> [Request 1]:
Using the forum thread about the Seat Leon Cupra build, answer these questions:
(a) Which car is the engine taken from, and what power and torque does it make now?
(b) Who made the gearbox, and what type of gearbox is it?
(c) What two reasons are given for needing a bigger rear spoiler?
> [Request 2]: In the forum thread about the Seat Leon Cupra build, reproduce word for word the section that begins with the words "I have done" and ends with "(Jun 13, 2011)".

> [Extract]:
········

This was my hobby car before I started with my Seat Leon:









































































- I allready have an originel Supercopa body what I bought for more than 1 year ago but this is not streetlegal and don't have any number and licence plates. Am this reason I started 1 year later with an original Leon Cupra:














































I still have this Supercopa body so I can use it to change the original Cupra body so the Supercopa body-parts will fit. 

This is the Original Seat Leon Cupra what I use as basic and is my Project car:









































































The Engine is from the TT-RS and have the Turbo, Injectors and fuelpump from Loba Motorsport. The Map is from JD Engineering and have now 501ps with 629Nm. 
I will put in other pistons and rods and the cilinderhead goes away for CNC Porting and other Valves. I'm not sure if I will race with the Loba or that I want the bigger set from APR but this is much more expensive so I'm not sure yet. Some pictures from the engine:























































We are busy with the divelopment from a set for extra injectors what is much better for more fuel and cooling the inlet valves:






































2 Original TT-RS carbon covers what can order as option and are original Audi Parts:










The Gearbox what I use is from Kaps and is an 02M Sequential 6-Speed Gearbox:























































I'm workig on the car but only in my free time so it take some time before it finish:


----------



## ModsTTand (Jul 8, 2009)

epic , sub'd cos this is EyeJoy project. 

keep up the great work:heart::beer:


----------



## sdezego (Apr 23, 2004)

Oh Dear!!

I am speechless...


----------



## MikkiJayne (Jan 1, 2007)

*FV-QR*

Nice!


----------



## red beard (Oct 23, 2008)

:what:


----------



## Anyclamp (May 26, 2012)

I want that shifter!


----------



## DutchWilco (Jul 14, 2011)

Anyclamp said:


> I want that shifter!



Hello, This shifter is for sequential only so you can't use this not for the normal H pattern


----------



## DutchWilco (Jul 14, 2011)

For the people that don't know how the Supercopa look. My car get the same original Seat Sport Body kit and look the same as you can see on the pictures below:



















Because my car get a lot more bhp than this stock car and because I get 4wd I need an bigger rear spoiler for more down forse.
The idea :










I have done more work on my car again, but I'm still busy with dissasemble my Cupra. The pictures would be better when I start with the body-work I think  Now I'm busy with the disassemble I must think what must go away, wat I must make different and what I will install again and on what place etc so it's importand for later


----------



## Desshi (Jun 13, 2011)

Nice works!!  great proyect!!


----------



## khemiicalz (Mar 25, 2009)

whats wrong with the supercopa? why not build that one? 

I admire all your work. are you the owner of dutchbuilt?


----------



## DutchWilco (Jul 14, 2011)

khemiicalz said:


> whats wrong with the supercopa? why not build that one?

········

> [Records]:

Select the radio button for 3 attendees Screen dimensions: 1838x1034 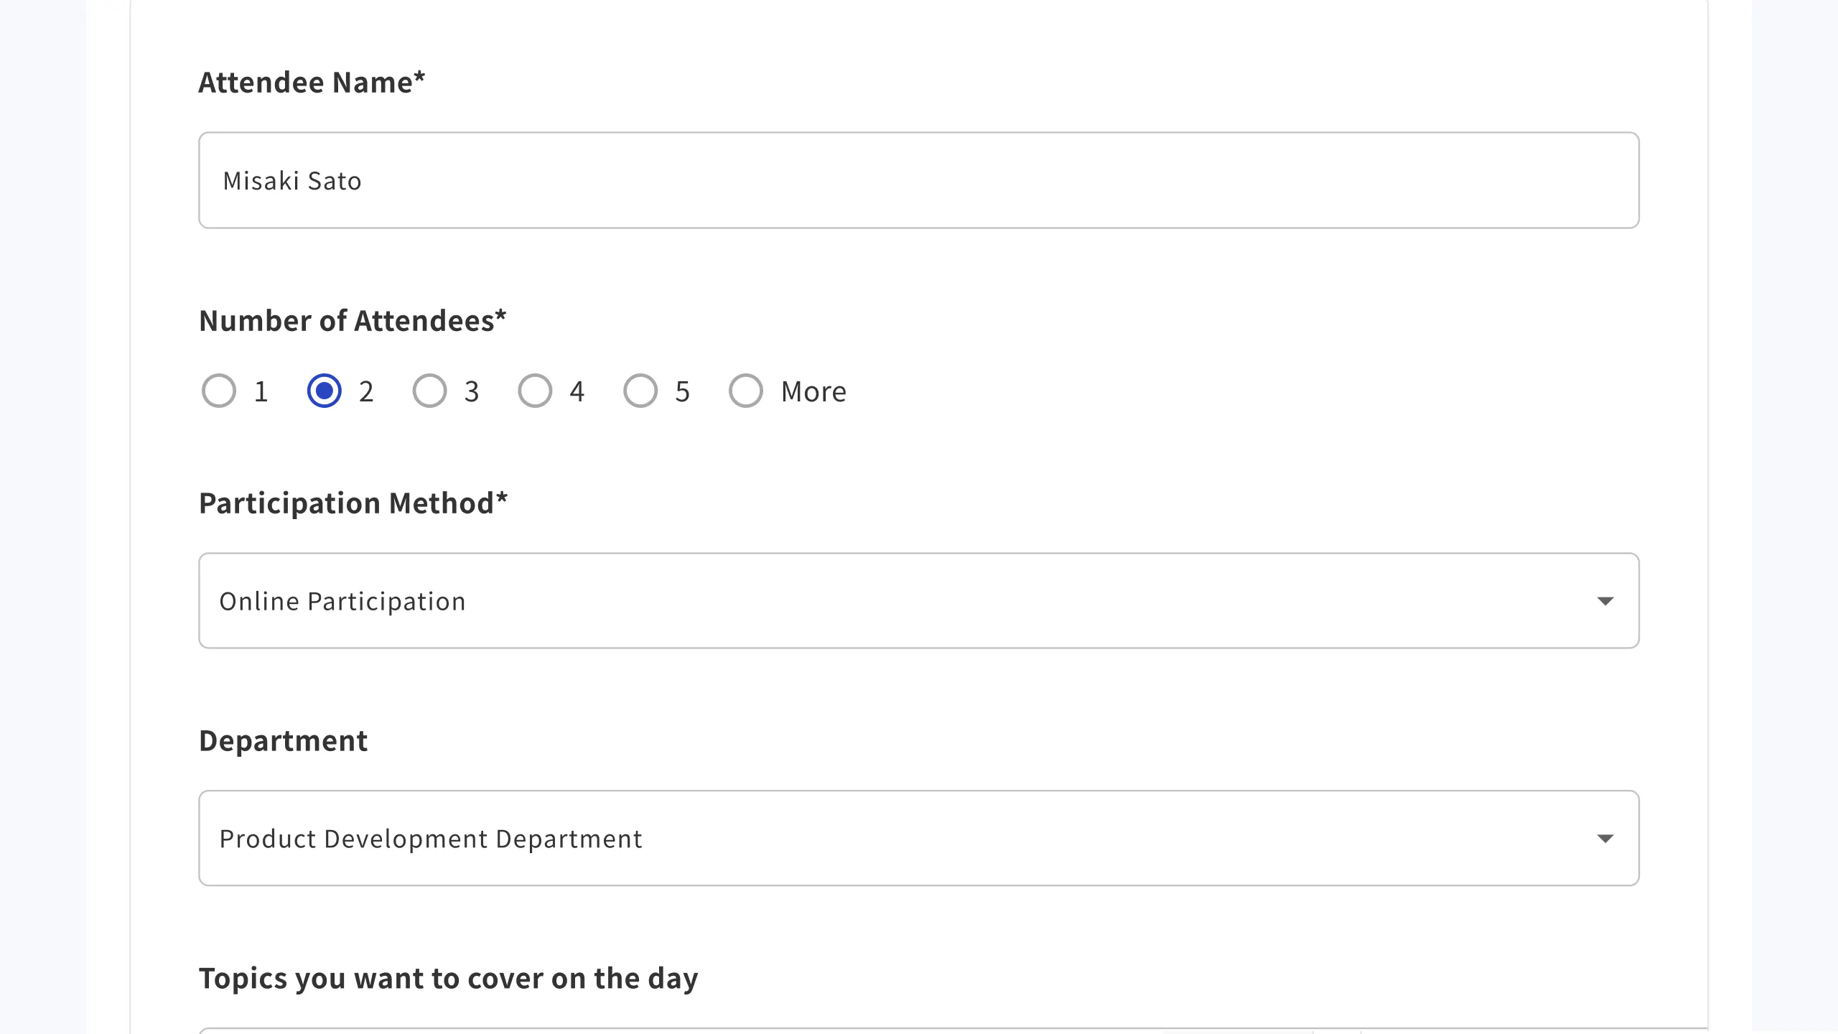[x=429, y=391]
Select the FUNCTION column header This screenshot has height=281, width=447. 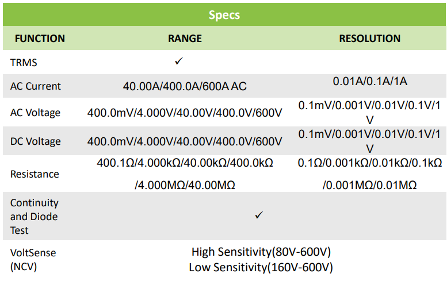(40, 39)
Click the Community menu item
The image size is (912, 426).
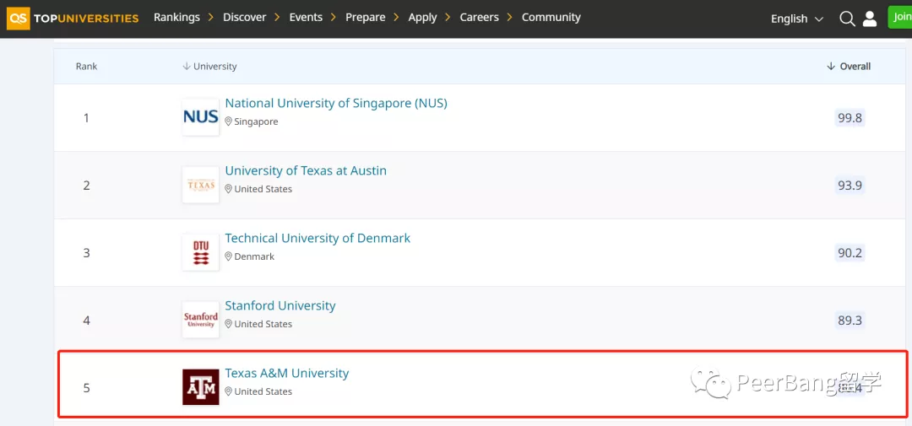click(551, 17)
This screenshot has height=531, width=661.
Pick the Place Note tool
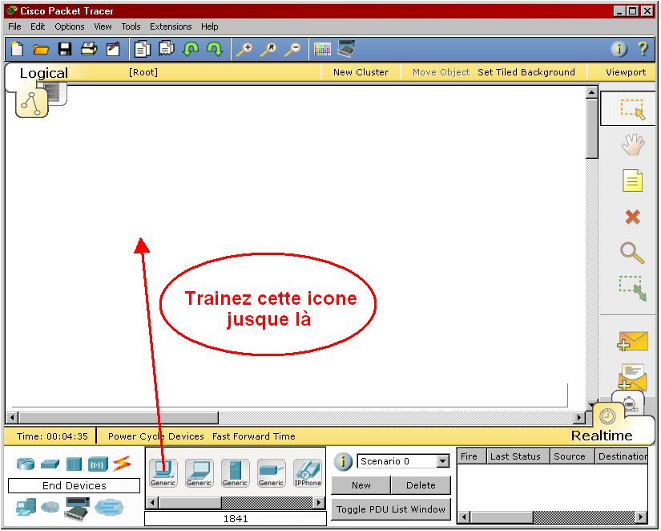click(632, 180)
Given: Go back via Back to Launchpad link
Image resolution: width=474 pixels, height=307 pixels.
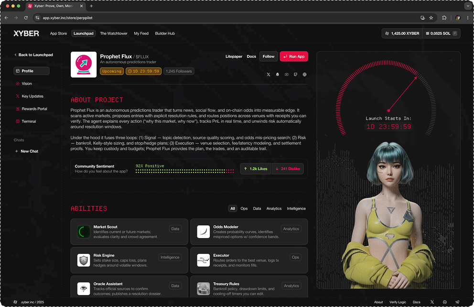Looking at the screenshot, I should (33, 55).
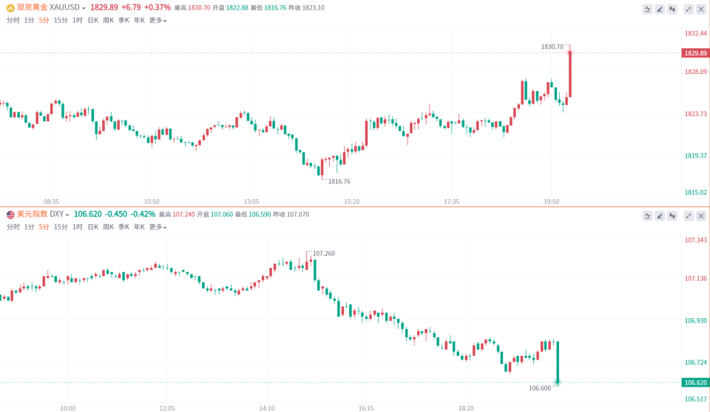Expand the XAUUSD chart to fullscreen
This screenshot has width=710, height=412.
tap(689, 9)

········

> [Task output 1]:
(a) The engine is from the TT-RS. It now makes 501ps with 629Nm.
(b) The gearbox is from Kaps. It is an 02M Sequential 6-Speed Gearbox.
(c) The car gets a lot more bhp than the stock car, and it gets 4wd. Because of this it needs more downforce.

> [Task output 2]:
I have done more work on my car again, but I'm still busy with dissasemble my Cupra. The pictures would be better when I start with the body-work I think  Now I'm busy with the disassemble I must think what must go away, wat I must make different and what I will install again and on what place etc so it's importand for later


----------



## Desshi (Jun 13, 2011)